OBJECT LET oRegEx.Pattern = vPattern
OBJECT LET oRegEx.Global = vTRUE
OBJECT LET oRegEx.IgnoreCase = vTRUE
OBJECT LET oRegEx.MultiLine = vTRUE
OBJECT CALL oRegEx.Execute(vText) TO vRes
oMatches = vRes
vRes = EMPTY
OBJECT GET oMatches.Count TO vRes
nCount = VARIANT#(vRes)
FOR i = 0 TO nCount - 1
vIdx = i AS LONG
OBJECT GET oMatches.Item(vIdx) TO vItem
IF VARIANT#(vItem) <> %NULL THEN
oMatch = vItem
vItem = EMPTY
OBJECT GET oMatch.Value TO vRes
strOutput = strOutput & "Found " & VARIANT$(vRes)
OBJECT GET oMatch.FirstIndex TO vRes
strOutput = strOutput & " at index " & FORMAT$(VARIANT#(vRes)) & $CRLF
oMatch = NOTHING
END IF
NEXT
oRegEx = NOTHING
oMatches = NOTHING
oMatch = NOTHING
FUNCTION = strOutput
END FUNCTION
FUNCTION PBMAIN
LOCAL vText AS VARIANT
LOCAL vPattern AS VARIANT
LOCAL strOutput AS STRING
vText = "blah blah a234 blah blah x345 blah blah"
vPattern = "[A-Z][0-9][0-9][0-9]"
strOutput = VBInstr(vText, vPattern)
MSGBOX strOutput
END FUNCTION
Quote>the use of the Microsoft VBScript regular expressions engine
I am sure, its always available under Vista.
Are there OS-Conditions, which may need additional Updates before this Call can be used?
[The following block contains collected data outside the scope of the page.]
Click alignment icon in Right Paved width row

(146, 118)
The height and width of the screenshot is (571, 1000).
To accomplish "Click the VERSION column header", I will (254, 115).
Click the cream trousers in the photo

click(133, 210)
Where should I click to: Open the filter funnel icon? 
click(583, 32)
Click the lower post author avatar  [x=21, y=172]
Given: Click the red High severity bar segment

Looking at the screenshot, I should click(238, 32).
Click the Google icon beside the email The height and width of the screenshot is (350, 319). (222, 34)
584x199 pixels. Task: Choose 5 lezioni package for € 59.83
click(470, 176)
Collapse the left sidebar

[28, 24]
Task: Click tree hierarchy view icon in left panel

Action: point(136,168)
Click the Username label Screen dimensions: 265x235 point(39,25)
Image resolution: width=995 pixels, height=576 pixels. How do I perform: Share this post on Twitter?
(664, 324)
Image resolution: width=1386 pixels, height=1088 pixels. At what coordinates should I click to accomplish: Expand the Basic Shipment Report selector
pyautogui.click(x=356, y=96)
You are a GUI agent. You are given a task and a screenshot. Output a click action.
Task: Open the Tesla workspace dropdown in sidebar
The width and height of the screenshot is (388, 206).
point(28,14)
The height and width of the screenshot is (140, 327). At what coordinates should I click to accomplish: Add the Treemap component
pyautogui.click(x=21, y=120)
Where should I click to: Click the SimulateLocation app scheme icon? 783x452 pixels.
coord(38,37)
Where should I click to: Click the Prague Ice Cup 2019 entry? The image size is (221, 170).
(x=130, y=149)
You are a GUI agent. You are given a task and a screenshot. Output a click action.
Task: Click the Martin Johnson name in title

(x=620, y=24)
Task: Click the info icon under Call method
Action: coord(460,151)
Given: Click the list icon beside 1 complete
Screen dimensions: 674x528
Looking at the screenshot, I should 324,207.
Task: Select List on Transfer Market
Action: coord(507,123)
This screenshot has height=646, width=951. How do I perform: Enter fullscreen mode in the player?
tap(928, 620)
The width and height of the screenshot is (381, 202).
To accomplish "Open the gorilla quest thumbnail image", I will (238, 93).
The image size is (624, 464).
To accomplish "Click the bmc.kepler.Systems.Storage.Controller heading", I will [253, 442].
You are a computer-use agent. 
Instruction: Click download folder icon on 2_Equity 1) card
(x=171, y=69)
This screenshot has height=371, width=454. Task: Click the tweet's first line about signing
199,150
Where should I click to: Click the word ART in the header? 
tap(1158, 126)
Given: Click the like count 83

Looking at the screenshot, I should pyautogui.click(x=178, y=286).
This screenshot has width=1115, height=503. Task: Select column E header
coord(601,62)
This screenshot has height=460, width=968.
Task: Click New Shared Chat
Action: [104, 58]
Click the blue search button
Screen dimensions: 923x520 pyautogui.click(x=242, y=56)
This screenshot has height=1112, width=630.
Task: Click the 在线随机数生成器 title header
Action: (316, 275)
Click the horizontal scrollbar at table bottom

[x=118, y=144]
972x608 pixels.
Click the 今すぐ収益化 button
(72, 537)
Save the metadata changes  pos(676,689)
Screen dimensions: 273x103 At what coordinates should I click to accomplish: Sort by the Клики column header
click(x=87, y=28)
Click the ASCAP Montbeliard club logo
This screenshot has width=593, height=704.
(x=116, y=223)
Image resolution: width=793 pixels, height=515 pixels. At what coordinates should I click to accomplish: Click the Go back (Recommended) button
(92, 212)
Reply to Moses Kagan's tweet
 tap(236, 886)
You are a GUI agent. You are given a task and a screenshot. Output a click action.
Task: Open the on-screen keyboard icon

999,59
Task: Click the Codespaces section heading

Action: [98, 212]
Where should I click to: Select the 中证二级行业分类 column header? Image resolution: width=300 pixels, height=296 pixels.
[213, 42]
Will it run - for example - on any W2K SP1 or will it need updates first?
What about Windows NT?
Win 95 and 98 are out of interest.
Windows 2000 ships with version 5.1. If you don't update, you will be able to run the above code, but you won't be able to use the new methods added to the RegExpr2 interface and the SubMatches collection.
Latest version is 5.6. You can download it at:
http://www.microsoft.com/downloads/details.aspx?familyid=C717D943-7E4B-4622-86EB-95A22B832CAA&displaylang=en
Thanks for the link and the Info, Jose.
My App shall work under W2k "as-is" without the need of getting Internet-Updates first.
That was the reason for the question.
Now I know, that even under this condition, your code can be used.